··· SUPPLIED RECORDS
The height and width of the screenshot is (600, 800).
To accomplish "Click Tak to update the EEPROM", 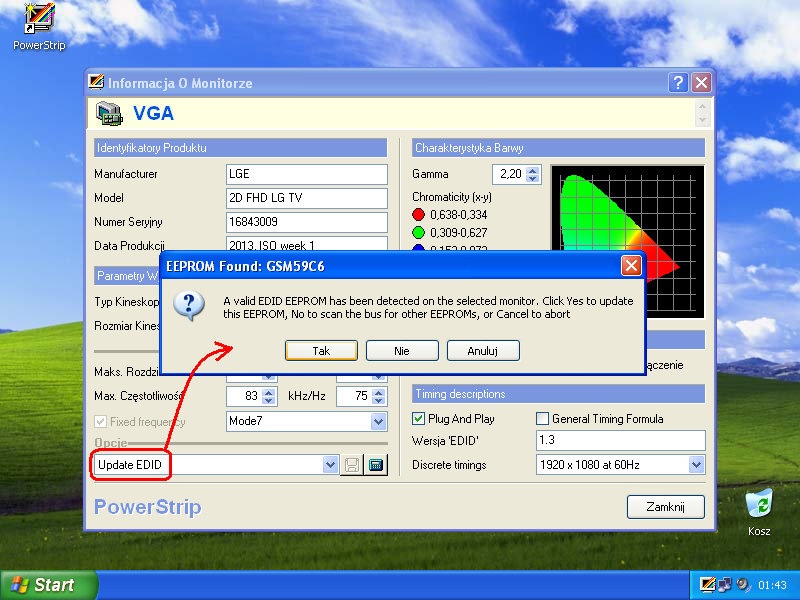I will point(321,351).
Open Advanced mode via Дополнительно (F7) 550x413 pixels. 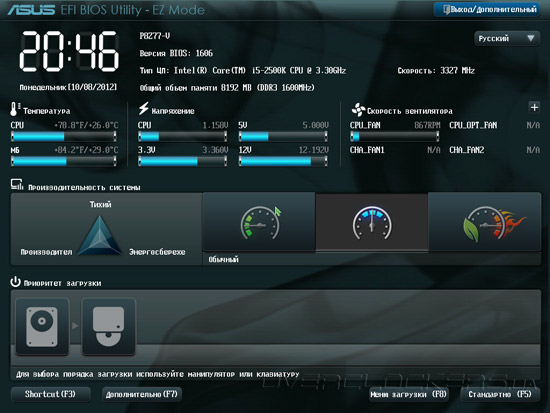click(142, 394)

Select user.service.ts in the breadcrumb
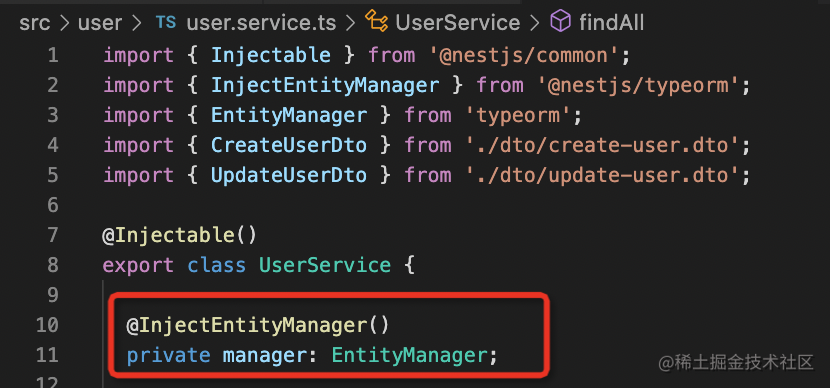tap(261, 23)

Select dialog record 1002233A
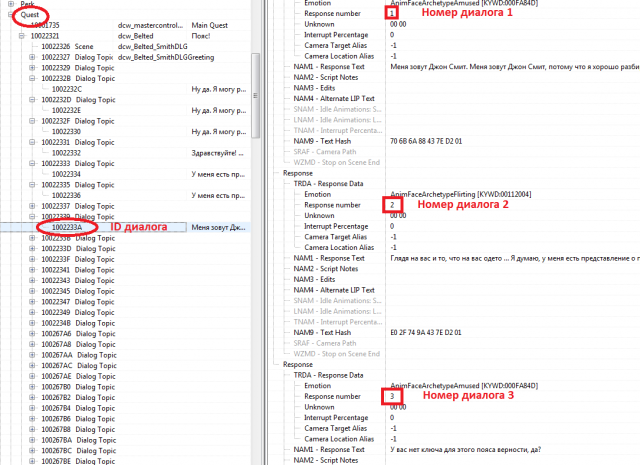66,227
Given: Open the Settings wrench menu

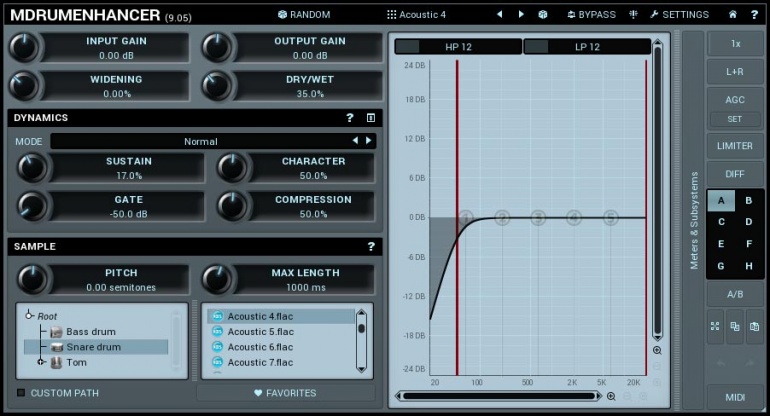Looking at the screenshot, I should (x=679, y=14).
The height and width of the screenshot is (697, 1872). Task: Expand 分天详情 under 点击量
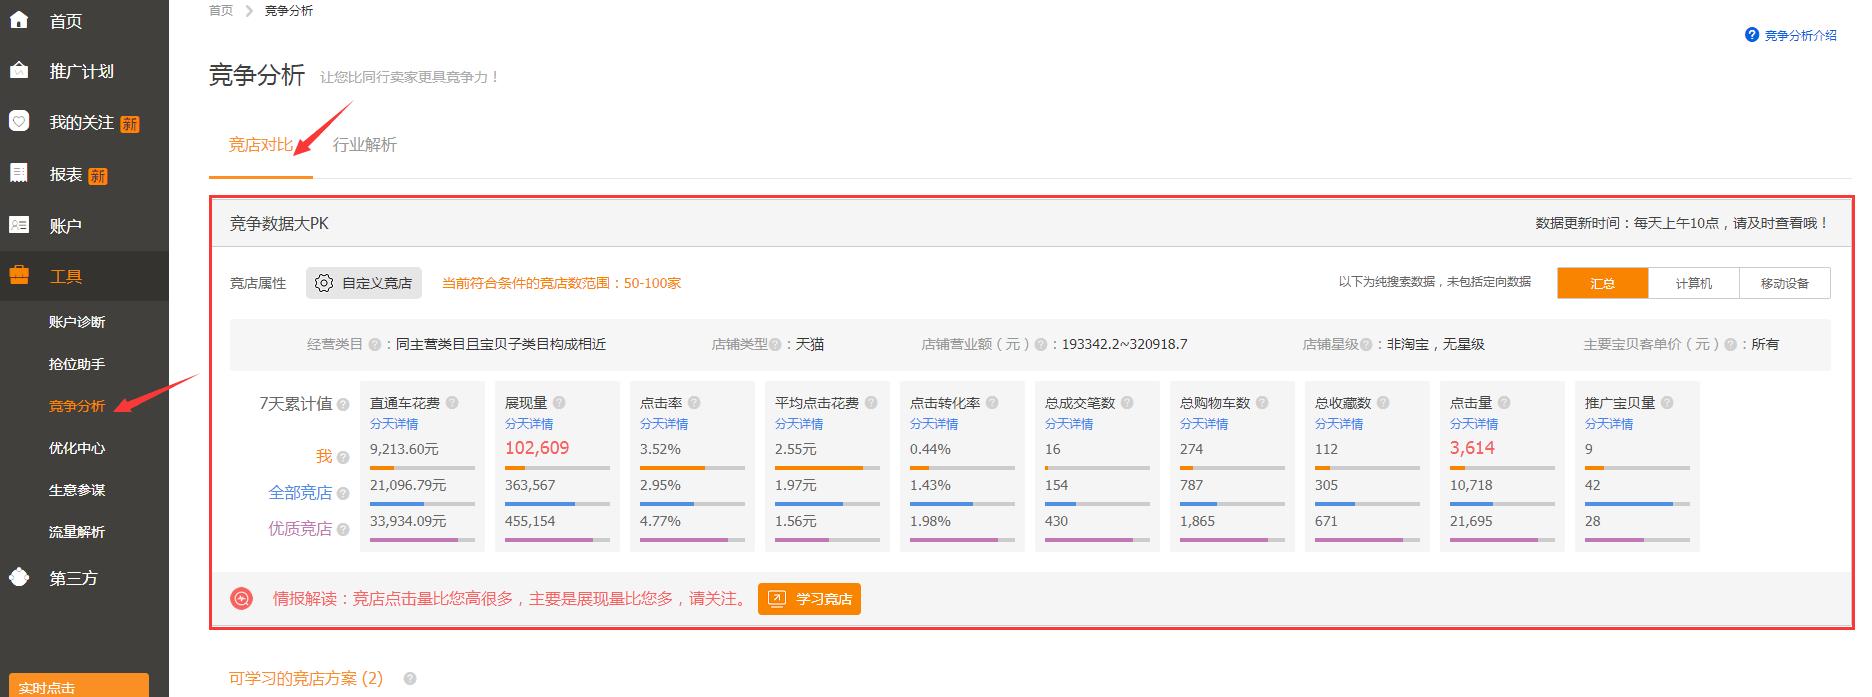point(1474,424)
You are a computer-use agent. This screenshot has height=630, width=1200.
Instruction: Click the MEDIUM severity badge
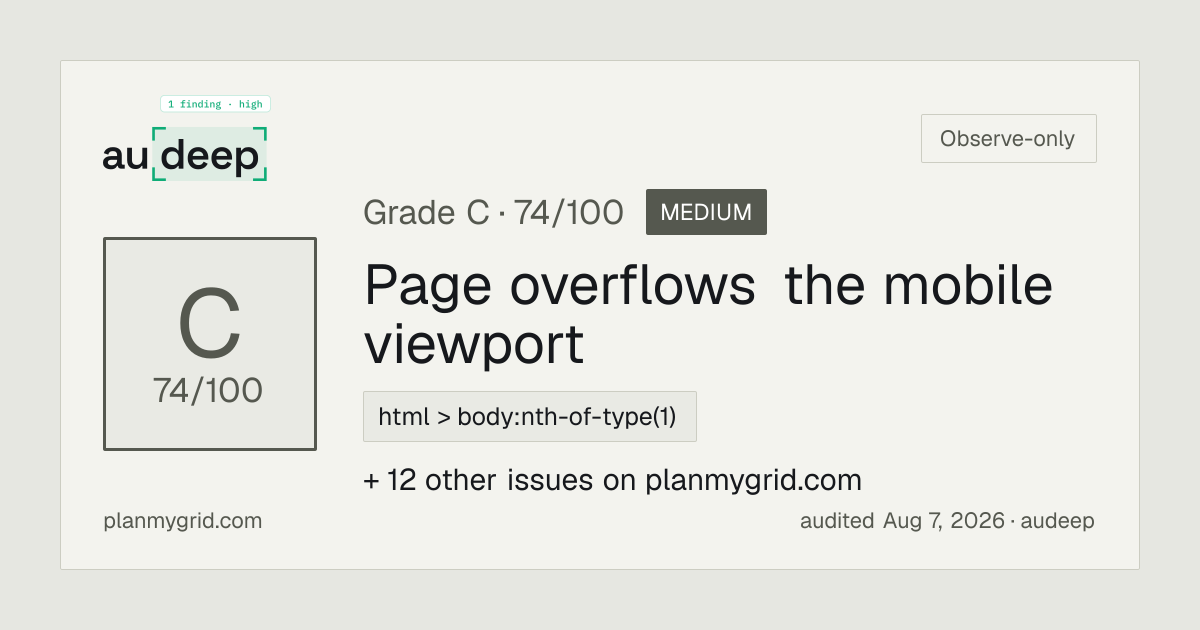(706, 212)
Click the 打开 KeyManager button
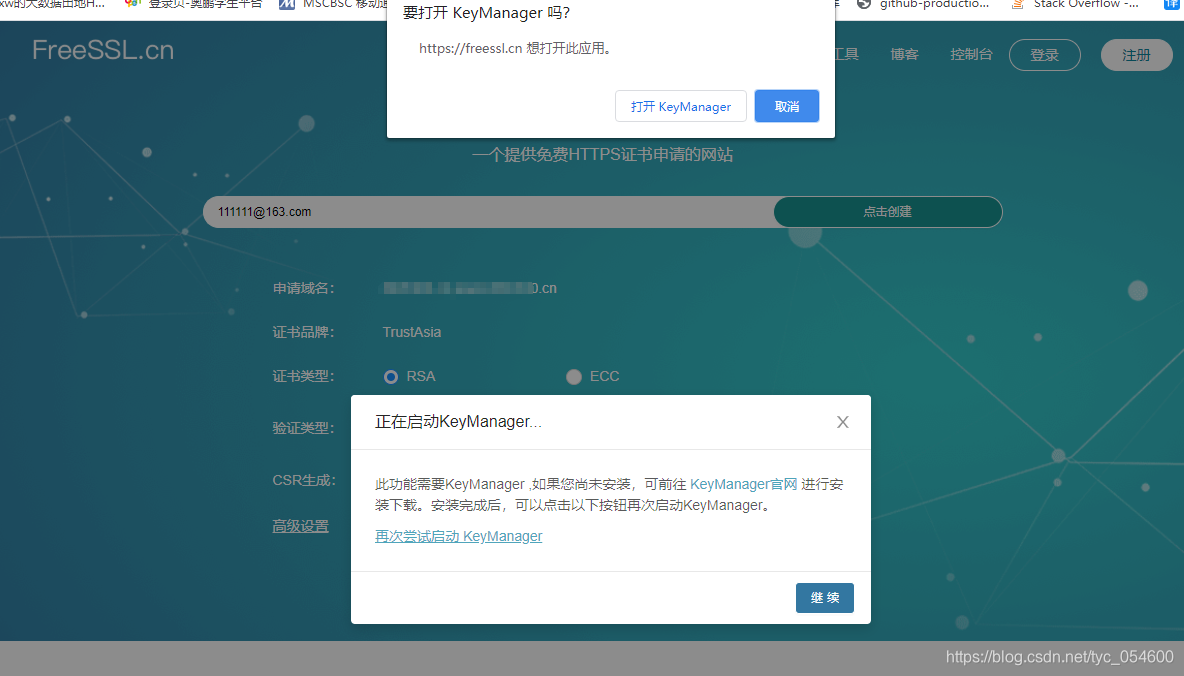This screenshot has height=676, width=1184. 680,106
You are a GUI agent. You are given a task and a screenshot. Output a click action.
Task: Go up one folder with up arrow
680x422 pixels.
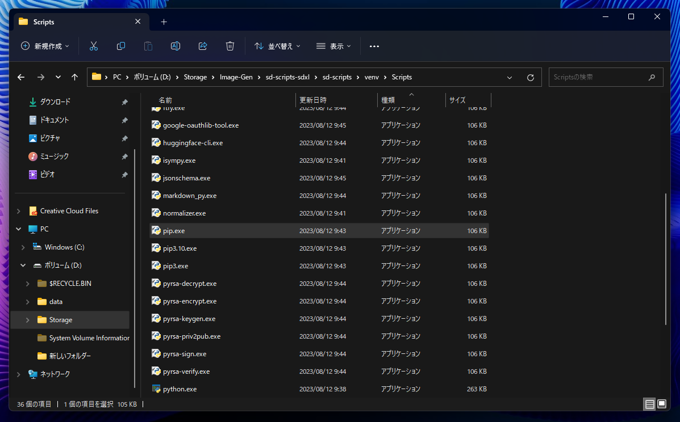[74, 77]
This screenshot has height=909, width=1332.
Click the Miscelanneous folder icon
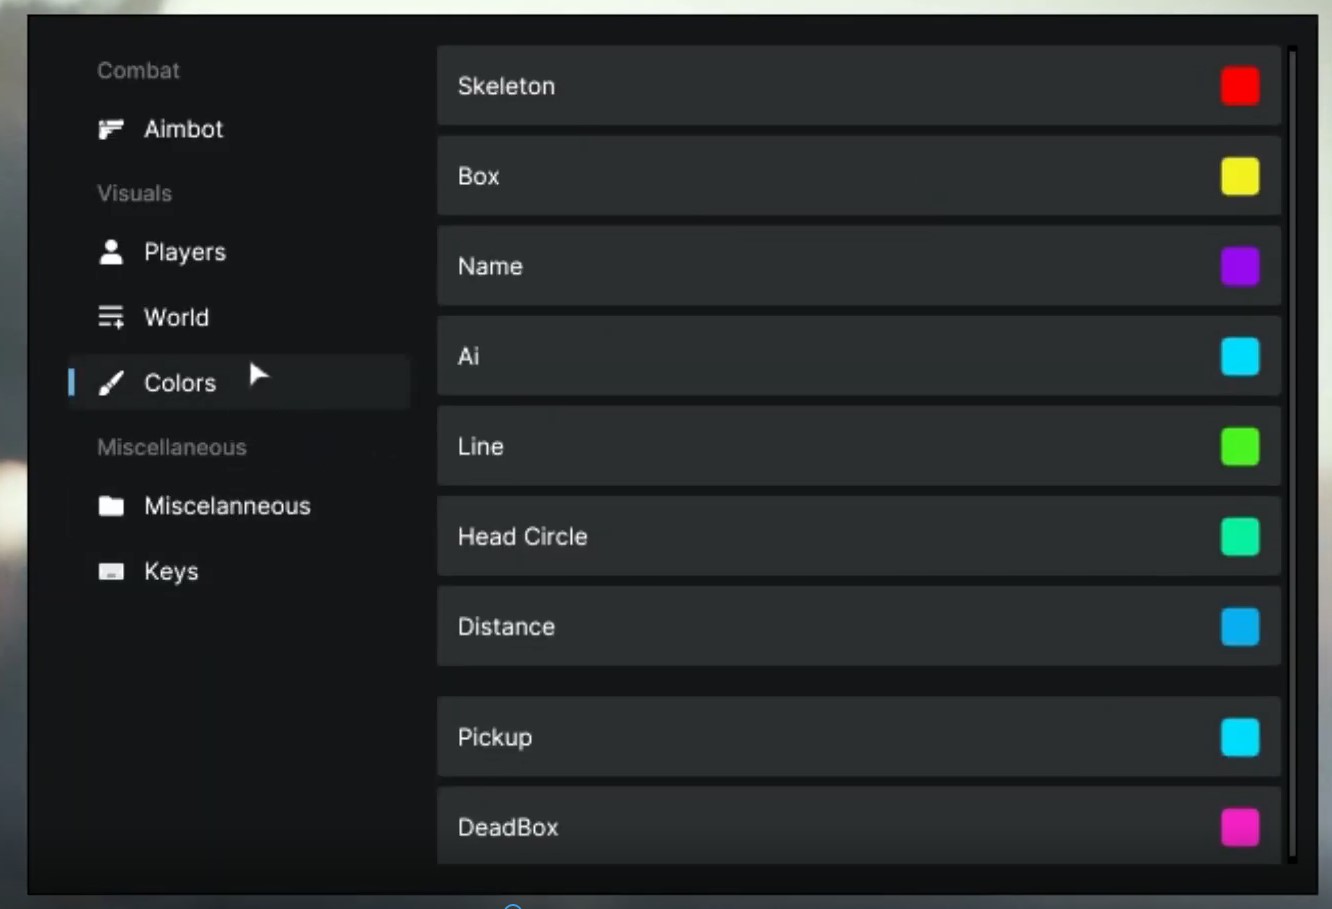pyautogui.click(x=111, y=506)
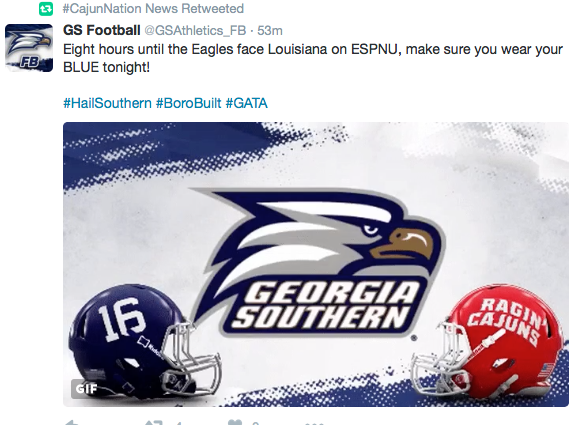Image resolution: width=581 pixels, height=425 pixels.
Task: Click the @GSAthletics_FB handle
Action: click(195, 31)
······
- _REQUIREMENTS_:
Copy the part of the material that starts with the line containing "The height and width of the screenshot is (697, 1872)." and runs through to its last line, keeping every word unchanged. Leave the pictures out.

- _EXPECTED ANSWER_:
The height and width of the screenshot is (697, 1872). Task: Expand 分天详情 under 点击量
point(1474,424)
You are a computer-use agent. This screenshot has height=630, width=1200.
Instruction: Click the MEDIUM severity badge
(706, 212)
Click the 打开 KeyManager button
This screenshot has height=676, width=1184. 680,106
You are a GUI agent. You are given a task and a screenshot. Output a click action.
Task: Go up one folder with up arrow
680x422 pixels.
[74, 77]
This screenshot has height=909, width=1332.
Click the Miscelanneous folder icon
pyautogui.click(x=111, y=506)
Image resolution: width=581 pixels, height=425 pixels.
Task: Click the @GSAthletics_FB handle
Action: click(195, 31)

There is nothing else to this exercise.